# Approaches to solving robust SPs¶

*(paraphrased from [Ozturk, 2019])*

**robust** implements a heuristic to solve a RSP
based on our previous discussion on robust geometric programming.

## General RSP Solver¶

A common heuristic algorithm to solve a SP is by sequentially solving local GP approximations. Similarly, our approach to solve a RSP is based on solving a sequence of local RGP approximations. In this heuristic, a good initial guess will lead to faster convergence and possibly a better solution.
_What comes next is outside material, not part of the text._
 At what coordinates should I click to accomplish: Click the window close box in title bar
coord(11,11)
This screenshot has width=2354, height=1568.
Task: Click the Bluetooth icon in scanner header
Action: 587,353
The deterministic solution of the uncertain SP is in general a good candidate \(x_0\).

For comparisons between methods ahead, we write the algorithm explicitly as follows:

- Choose an initial guess \(x_0\).
- Repeat:

- Find the local GP approximation of the SP at \(x_i\).
- Find the RGP formulation of the GP.
- Solve the RGP to obtain \(x_{i+1}\).
- If \(x_{i+1} \approx x_{i}\): break

Any of the previously mentioned methodologies can be used to formulate the local RGP approximation. However, depending on the RGP formulation chosen to solve a RSP, the formulation and solution blocks in the above figure are adjusted.

## Best Pairs RSP Solver¶

If the Best Pairs methodology is exploited, then the above algorithm would change so that each iteration would solve the local RGP approximation and choose the best permutation for each large posynomial. The modified algorithm would become as follows:

- Choose an initial guess \(x_0\).
- Repeat:

- Find the local GP approximation of the SP at \(x_i\).
- For each large posynomial constraint, select the new permutation \(\phi\) such that \(\phi\) minimizes the robust large constraint evaluated at \(x_i\).
- Solve the approximate tractable counterparts of the local GP, and let \(\mathbf{x}_{i+1}\) be the solution.
- If \(x_{i+1} \approx x_{i}\): break.

## Linearized Perturbations RSP Solver¶

On the other hand, if the Linearized Perturbations formulation is to be used, then we can avoid solving a SP at each iteration by first approximating the original SP constraints locally, and in the same loop approximating the robustified possibly signomial constraints locally, thus solving a GP at each iteration instead of a SP. The algorithm would then become as follows:

- Choose an initial guess \(x_0\).
- Repeat:

- Find the local GP approximation of the SP at \(x_i\).
- Robustify the constraints of the local GP approximation using the Linearized Perturbations methodology.
- Find the local GP approximation of the resulting local SP at \(x_i\).
- Solve the local GP approximation in step c to obtain $x_{i+1}$.
- If \(x_{i+1} \approx x_{i}\): break.

Work in progress…